## [Study material]
=== Section Start ===
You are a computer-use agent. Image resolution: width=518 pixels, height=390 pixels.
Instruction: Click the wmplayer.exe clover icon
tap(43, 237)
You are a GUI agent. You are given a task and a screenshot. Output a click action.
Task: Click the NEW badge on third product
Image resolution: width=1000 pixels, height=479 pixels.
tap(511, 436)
=== Section End ===
=== Section Start ===
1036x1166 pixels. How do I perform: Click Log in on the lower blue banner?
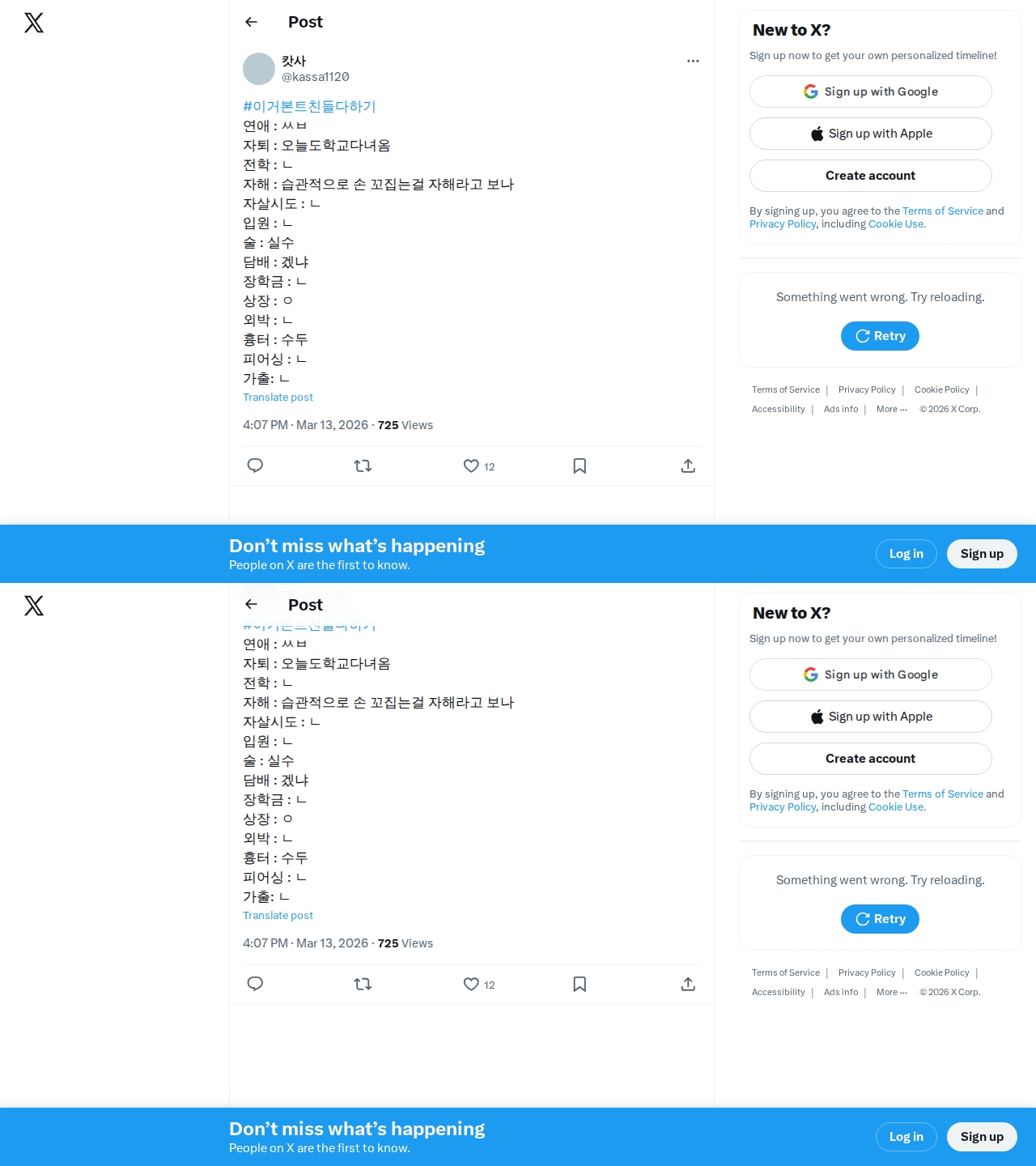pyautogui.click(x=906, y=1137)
=== Section End ===
## [Task requirements]
Would you show each line of the listing above that has the string "agent"?

## [Output of the exercise]
You are a computer-use agent. Image resolution: width=518 pixels, height=390 pixels.
You are a GUI agent. You are given a task and a screenshot. Output a click action.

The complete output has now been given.